This week in Jewish history | Exodus 1947: “The Ship that Launched a Nation”

11 Jul 2023

On 11 July 1947, over 4,500 Holocaust survivors boarded a worn-out passenger ship, Exodus 1947, with the goal of breaching a naval blockade of British Mandate Palestine in order to rebuild their lives in a future Jewish state. Although the Haganah organized mission would be one of dozens of failed attempts at Jewish immigration during the decades of British control of the territory, the ship would become an international symbol of the need for Jewish sovereignty. 

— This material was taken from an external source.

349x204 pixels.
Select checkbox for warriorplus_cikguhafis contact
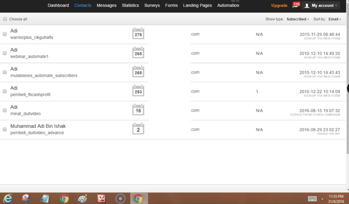[x=5, y=34]
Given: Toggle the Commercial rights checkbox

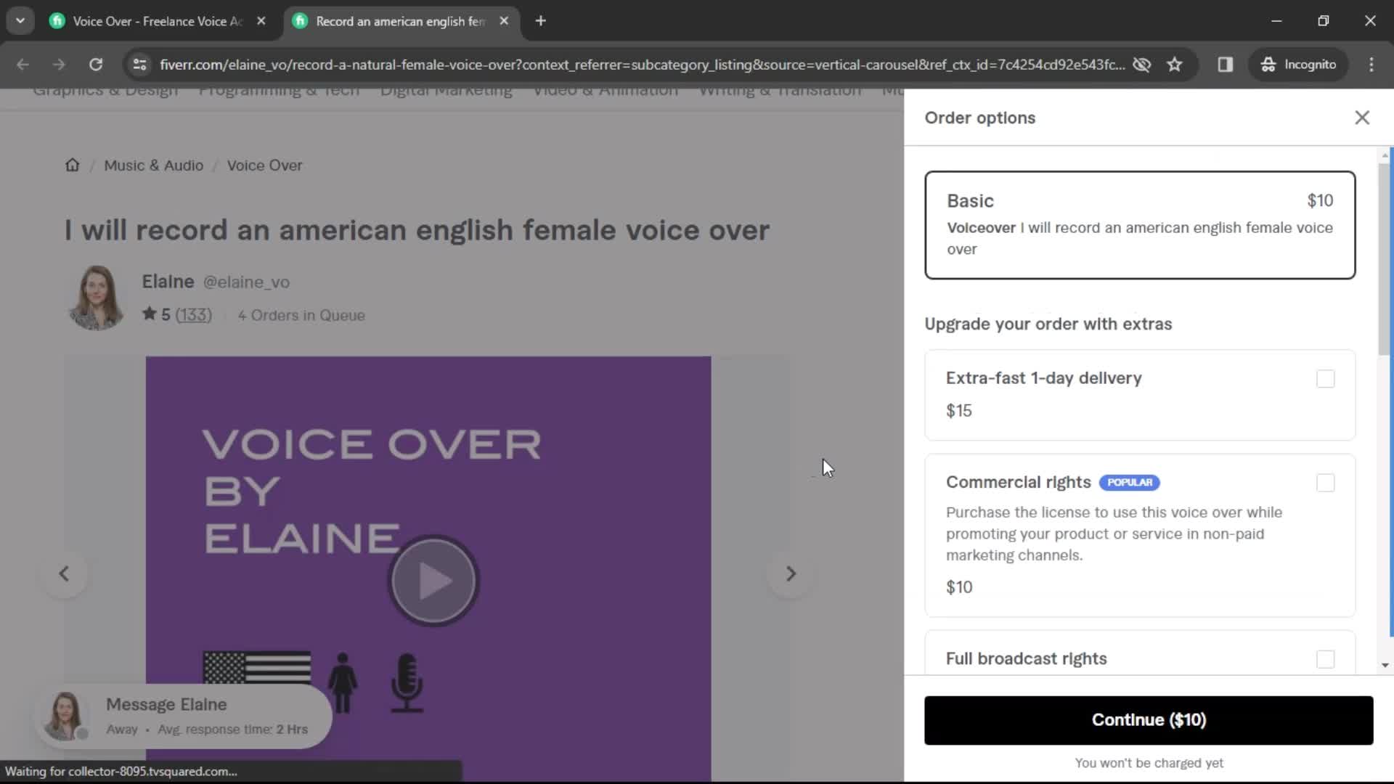Looking at the screenshot, I should pos(1326,481).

Near the conclusion of the weeklong journey, British forces intercepted the ship and brought it to the Haifa port, where they attempted to forcibly remove passengers. Two passengers were killed in the struggle, and dozens more injured. British forces then transferred the remaining passengers back to France where the survivors were ordered to disembark. When the passengers refused to leave the ship, British authorities elected to wait for them to willfully disembark in order to avoid an onslaught of negative public opinion. However, the survivors did not concede, instead declaring a hunger strike, thus increasing international attention, and forcing the British authorities to find another solution. 

British authorities decided to send the survivors on the ship to the British-controlled zone of Allied-occupied Germany, where they would be placed in camps and screened for extremists. The situation triggered an international outcry. An American newspaper headline about the controversy regarding the event read “Back to the Reich". A Yugoslav delegate at the United Nations Special Commission on Palestine referred to the incident as the “best possible evidence we have for allowing Jews into Palestine”. And on a broader scale, displaced persons across Europe staged hunger strikes in solidarity, as large protests erupted across the continent.    

Just a few months later 29 November 1947, the United Nations voted in favor of the creation of the State of Israel, prompting journalist Ruth Gruber to declare Exodus 1947 as “The Ship that Launched a Nation.”